A inexistência de correntes literárias acentuou este movimento de fechamento no casulo. Ilustrativa é a afirmação de José Saramago, publicamente assumido como homem de partido e organização, quando anunciou numa entrevista (DNA, 12/12/1999, p. 20), a propósito das tertúlias: «nunca pertenci a grupos, vivi sempre muito só». Esta tendência para um certo tipo de clausura, e de solipsismo, pode originar uma vida “fora do tempo” ou «vidas pardas (…) e, aparentemente, pouco interessantes ou mesmo desinteressantes» em contraste com «as vidas muito extrovertidas e cheias de aventuras que são próprias dos escritores do século XIX», como o salienta António Tabucchi (entrevista ao DNA, nº 133, 05/06/1999, p. 16). Daí que, e ainda segundo Tabucchi, se assista também a uma mudança substantiva no enfoque temático do escritor: a literatura do século XX seria mais do imaginário, do virtual, do interior do que do mundo exterior.


E a literatura do século XXI? Estamos em crer que será sempre «um campo infinito de infinitas portas que nos conduzem por caminhos que vão ter ligações com outras portas» (Alberto Manguel, Ípsilon, 03/12/2021).


Notas

1. Etimologia de literatura, do latim littera: letra.

2. Mário de Carvalho na entrevista que me concedeu em Março de 2002.

3. In “Pontes Lusófonas”, encontros com escritores realizados no Maputo (DN, 17/09/1999, p. 42).

4. Aquilino Ribeiro desabafava, com ironia: «para se viver da literatura é necessário escrever um volume de 400 páginas, duas vezes por semana» in Dacosta (2001:143).

5. Há mesmo quem não considere que ser escritor é uma profissão, caso de António Tabucchi (DNA, nº 133, 05/06/1999, p. 15).

6. Segundo José Gomes Ferreira, em “O terrível ofício de poeta”, «aqui solidão não significa emparedamento ou incomunicabilidade, mas afastamento provisório para sublimar a virtude de certas forças que aproximam mais os poetas dos homens» (1965:280).

- [Instrução 1]:
Reescreva o trecho do texto apresentado de "4. Aquilino Ribeiro" a "in Dacosta (2001:143).", trocando "duas vezes por semana" por "uma vez por mês".
- [Instrução 2]:
Responda com base no texto apresentado:
(a) Segundo a entrevista de José Saramago citada, a que é que ele nunca pertenceu?
(b) De que palavra latina vem "literatura", segundo as notas?
(c) Em que mês e ano foi concedida a entrevista de Mário de Carvalho?
- [Instrução 3]:
Escreva a continuação do texto apresentado sobre a vida dos escritores e a literatura, a partir do ponto em que termina.

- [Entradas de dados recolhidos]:
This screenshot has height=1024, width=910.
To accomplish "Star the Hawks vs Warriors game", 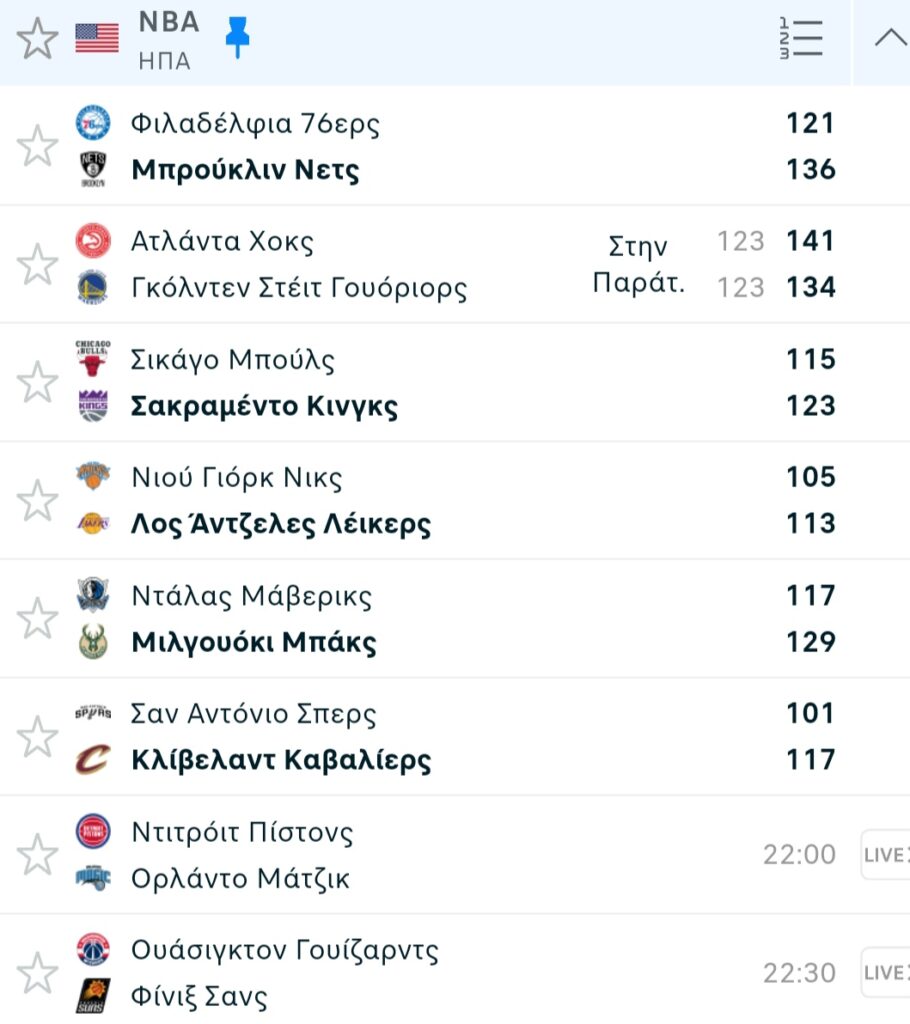I will point(38,264).
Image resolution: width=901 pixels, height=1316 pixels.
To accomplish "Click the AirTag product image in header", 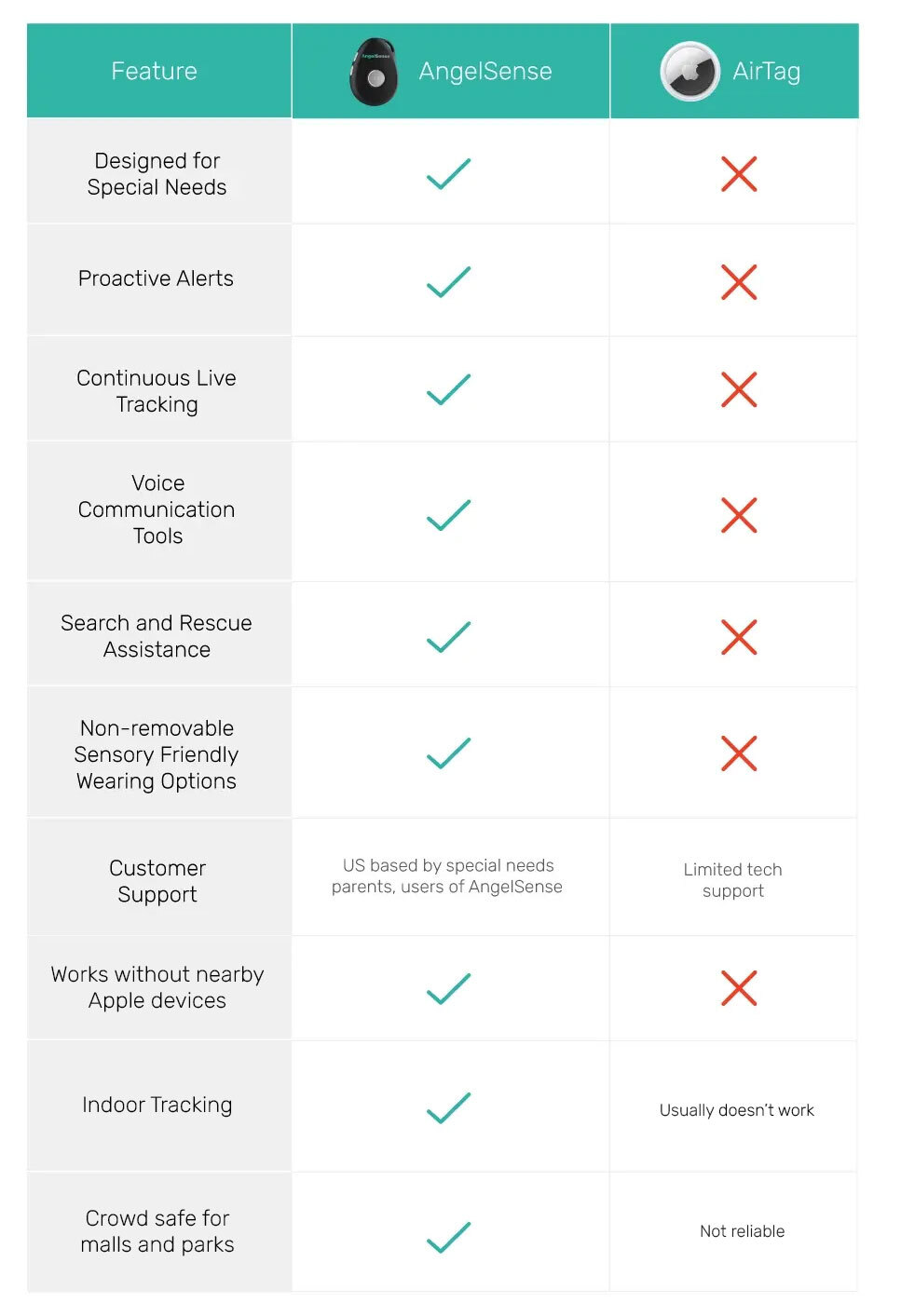I will (x=689, y=72).
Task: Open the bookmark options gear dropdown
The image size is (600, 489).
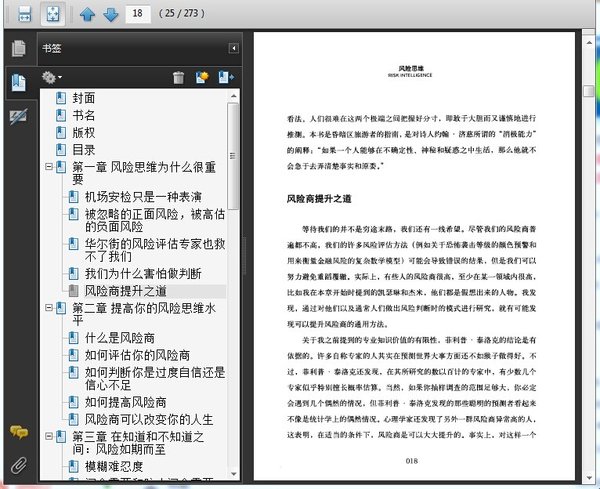Action: pyautogui.click(x=51, y=77)
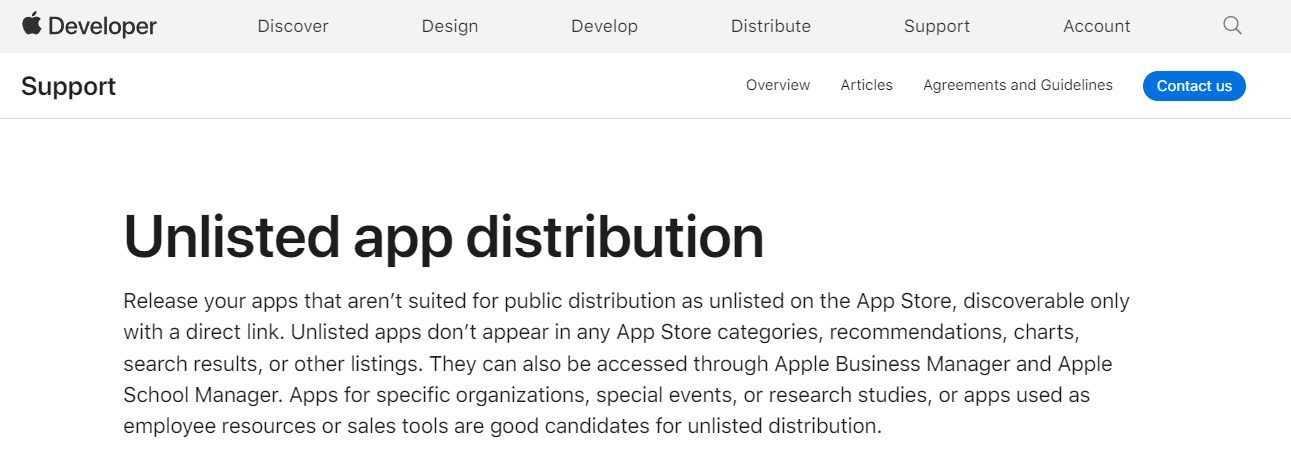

- [Resposta 1]:
4. Aquilino Ribeiro desabafava, com ironia: «para se viver da literatura é necessário escrever um volume de 400 páginas, uma vez por mês» in Dacosta (2001:143).

- [Resposta 2]:
(a) A grupos.
(b) De littera.
(c) Em março de 2002.

- [Resposta 3]:
7. José Gomes Ferreira confessa: «Nunca frequentei salas de aula com tanto proveito. O que eu aprendi nessa Universidade verdadeira!» (1965:100). O actor e encenador Mário Viegas perfilha da mesma opinião: «Aprendia-se imenso nessas tertúlias, discutindo, convivendo, bebendo, engatando. Agora ninguém convive, ninguém fala. A cidade desertificou-se» in Dacosta (2001:112).


 Referências

DACOSTA, Fernando (2001) Nascido no Estado Novo. Lisboa: Editorial Notícias/ Obras de F.D.

FERREIRA, José Gomes (1965) A Memória das Palavras ou o gosto de falar de mim. Portugália/ Obras de JGF.

LOURENÇO, Eduardo (1978) O Labirinto da Saudade. Psicanálise Mítica do Destino Português. Lisboa: Publicações Dom Quixote, 3ª edição, 1988.

PATRÍCIO, António (1910) “Words…” in Serão Inquieto. Lisboa: Relógio d’Água/ Clássicos Portugueses, 1995.

SANTOS, João de Almeida (2000) Os Intelectuais e o Poder. Edições Fenda.

SARAMAGO, José (1971) Deste Mundo e do Outro. Lisboa: Editorial Caminho/ O Campo da Palavra, 3ª edição, 1985.

SILVA, Augusto Santos (1997) Palavras para um País: estudos incompletos sobre o século XIX português. Oeiras: Celta.